── Record extracts

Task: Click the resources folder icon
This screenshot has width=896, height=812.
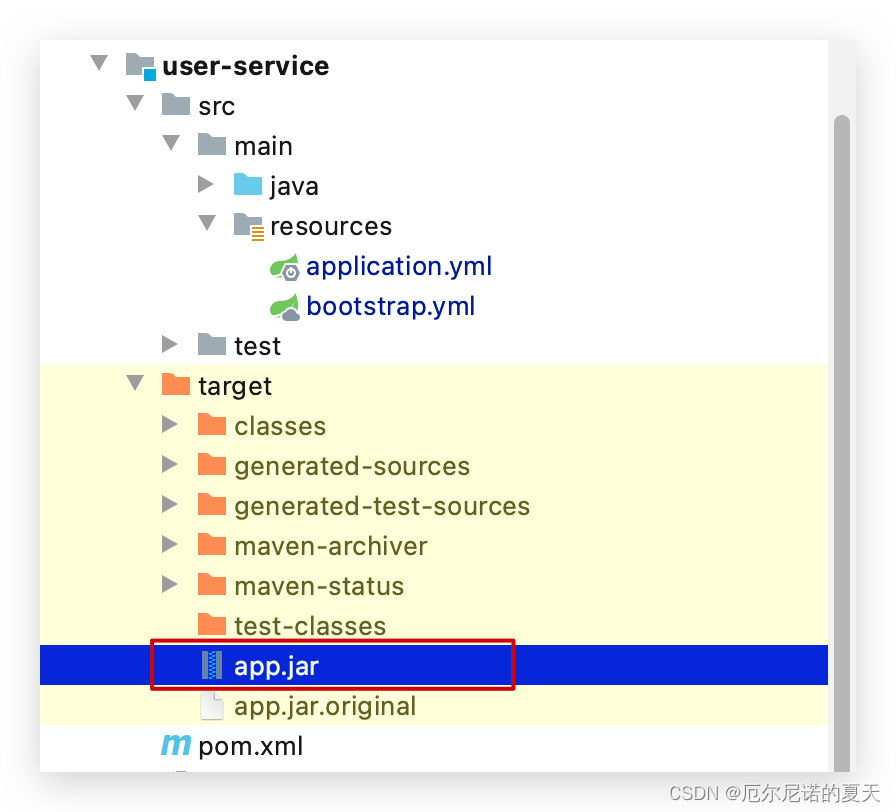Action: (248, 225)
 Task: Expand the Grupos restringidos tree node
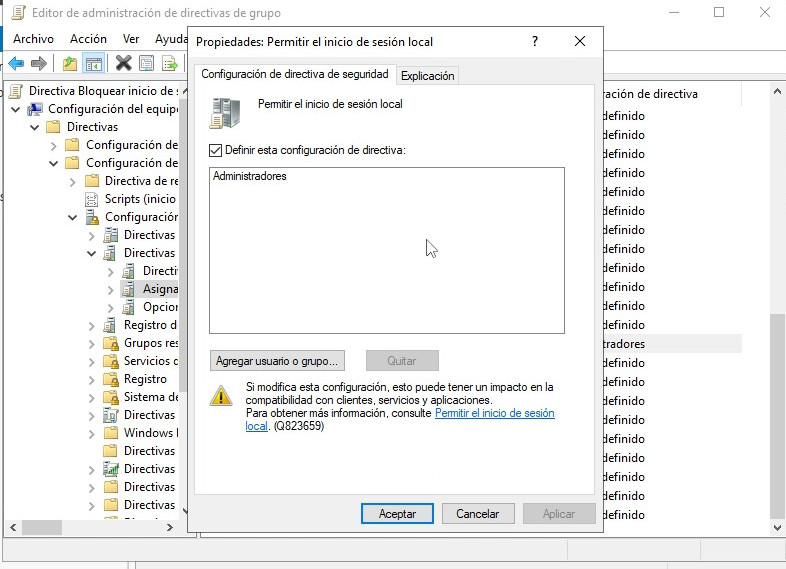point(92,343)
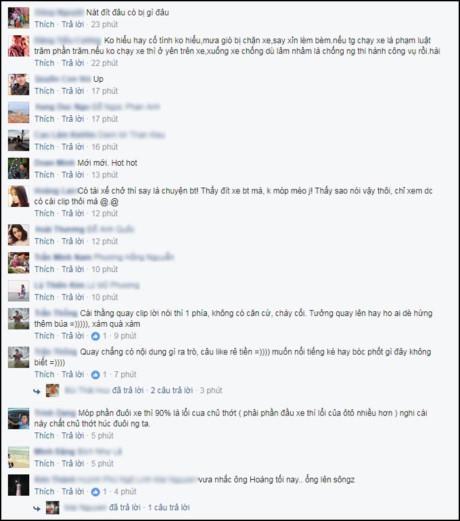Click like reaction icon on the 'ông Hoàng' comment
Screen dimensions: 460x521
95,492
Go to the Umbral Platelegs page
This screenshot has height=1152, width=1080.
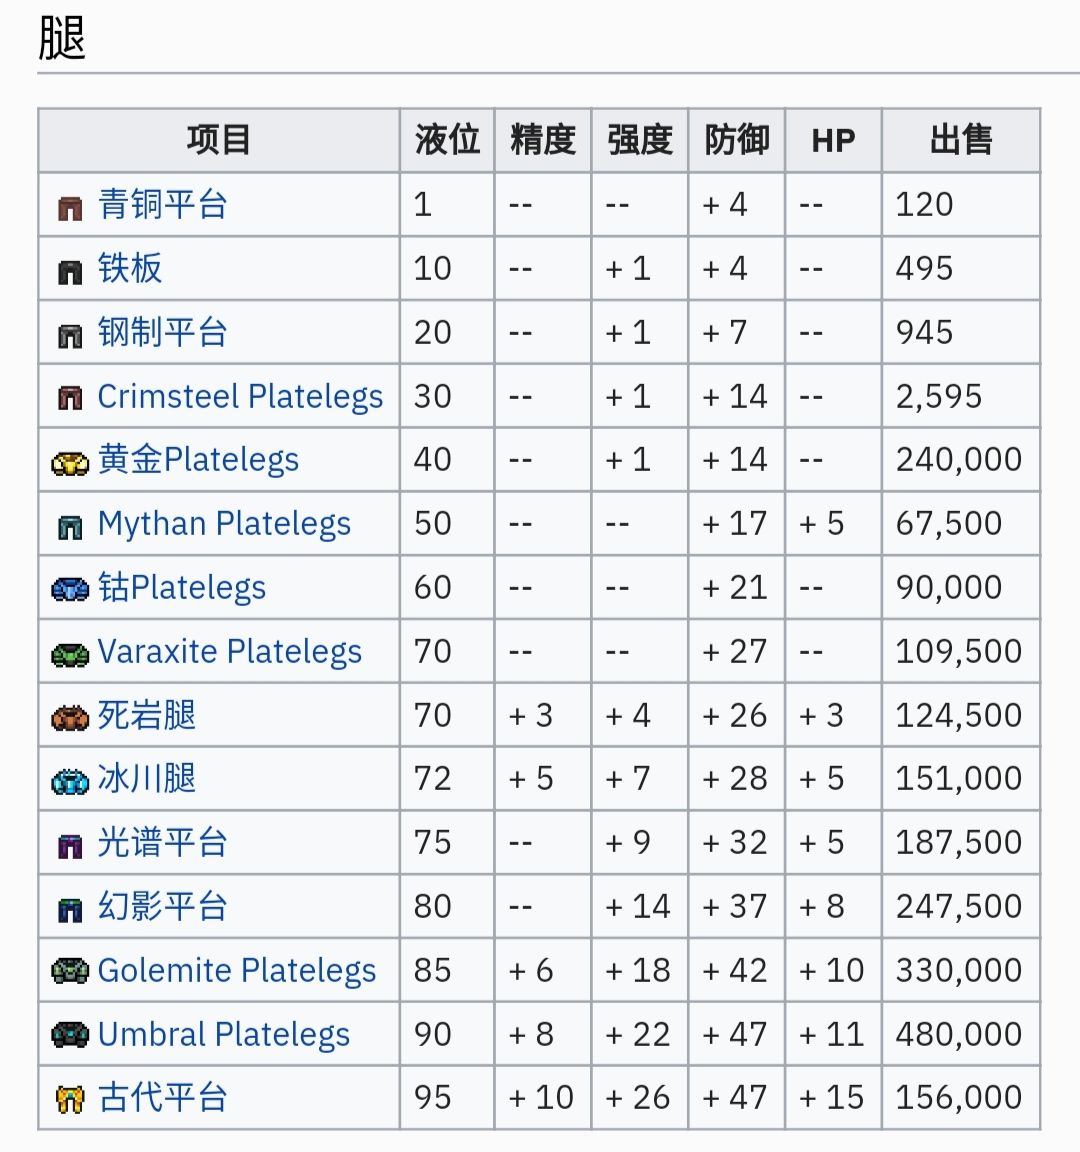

────
── Record extracts

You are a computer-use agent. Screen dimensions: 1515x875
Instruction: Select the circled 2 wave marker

────
── Record extracts

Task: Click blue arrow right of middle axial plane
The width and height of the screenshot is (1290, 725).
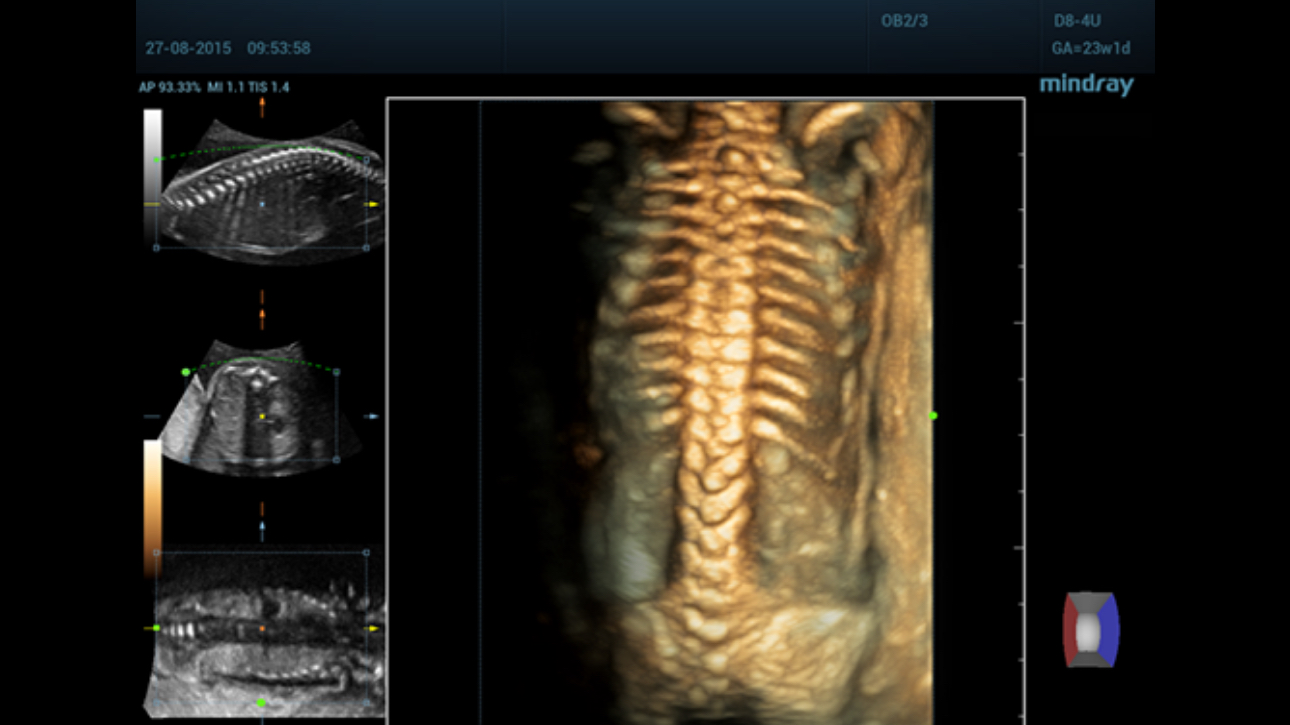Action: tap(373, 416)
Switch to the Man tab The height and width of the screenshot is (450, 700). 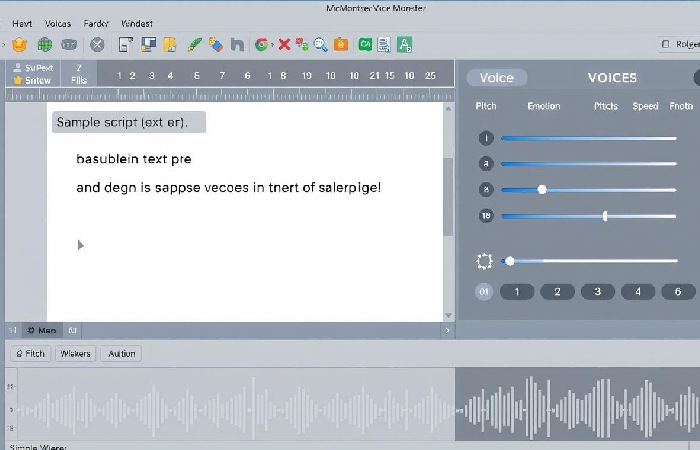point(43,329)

────

* [Your assignment]
Look above for the line with "Task: Click the resources folder icon"; quote it and every line after it, stopping after the line with "This screenshot has height=1152, width=1080.", exactly, with nothing added and without pictures.

* [Answer below]
Task: Click the resources folder icon
This screenshot has width=896, height=812.
Action: (248, 225)
 Task: Expand the Grupos restringidos tree node
point(92,343)
Click like reaction icon on the 'ông Hoàng' comment
Screen dimensions: 460x521
95,492
Go to the Umbral Platelegs page
This screenshot has height=1152, width=1080.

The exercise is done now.